Más de medio siglo de exploración del espacio han dejado además de cúmulos de conocimientos y descubrimientos, una desagradable cantidad de basura que orbita nuestro planeta. Es por eso que ESA, la agencia espacial europea, buscará solucionar este flagelo de la mano de la iniciativa Clean Space, la cual entre sus aspectos tiene el diseño de misiones especializadas en la eliminación del desperdicio.

Los 5.000 lanzamientos espaciales desde 1957 han dado lugar a una población en órbita de más de 22 000 objetos rastreables del tamaño superior a una taza de café. Sólo alrededor de 1.100 de ellos son satélites operativos, el otro 95% son desechos espaciales.

Más de un centenar de expertos europeos de la industria, la academia y las agencias espaciales nacionales se reunieron para discutir formas de eliminar los desechos activamente desde la órbita.

El evento se llevó a cabo como parte de la iniciativa Space Clean, dedicada al desarrollo de técnicas y herramientas para reducir el impacto ambiental de la industria espacial y asegurar su sostenibilidad.

La iniciativa no solo cubre actividades industriales con base en nuestro planeta, sino también la conservación del espacio cercano a la Tierra de una manera utilizable.

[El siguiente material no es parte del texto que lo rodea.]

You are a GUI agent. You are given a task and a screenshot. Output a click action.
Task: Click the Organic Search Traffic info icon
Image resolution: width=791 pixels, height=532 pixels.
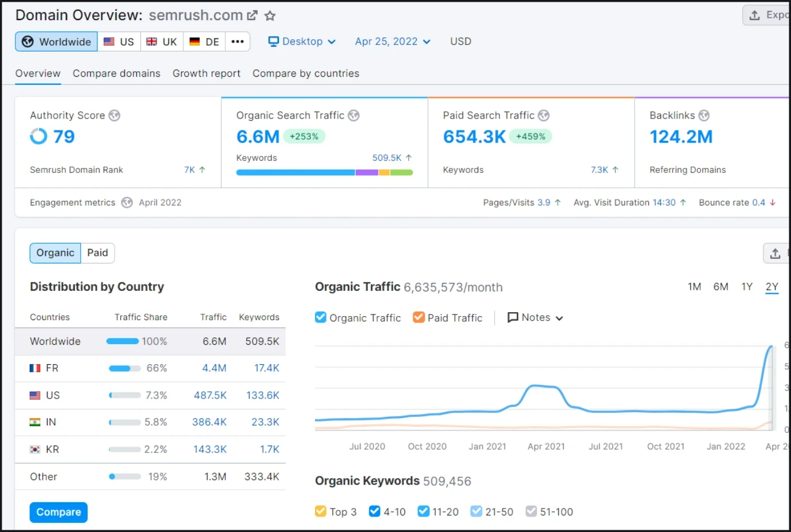[x=354, y=116]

Evitar los escombros se han convertido en rutina para las tripulaciones de la Estación Espacial Internacional, y el problema está empeorando: los bajos niveles de desechos orbitales se han incrementado un 50% en los últimos cinco años.

La reducción de los desechos de las futuras misiones no es suficiente. Incluso si todos los lanzamientos terminarán mañana, la cantidad total de residuos iría en aumento.

“La única manera de superar esto es para intervenir y reducir el número de objetos en el entorno de una recuperación activa de objetos fuera de servicio”, señaló el director de ESA.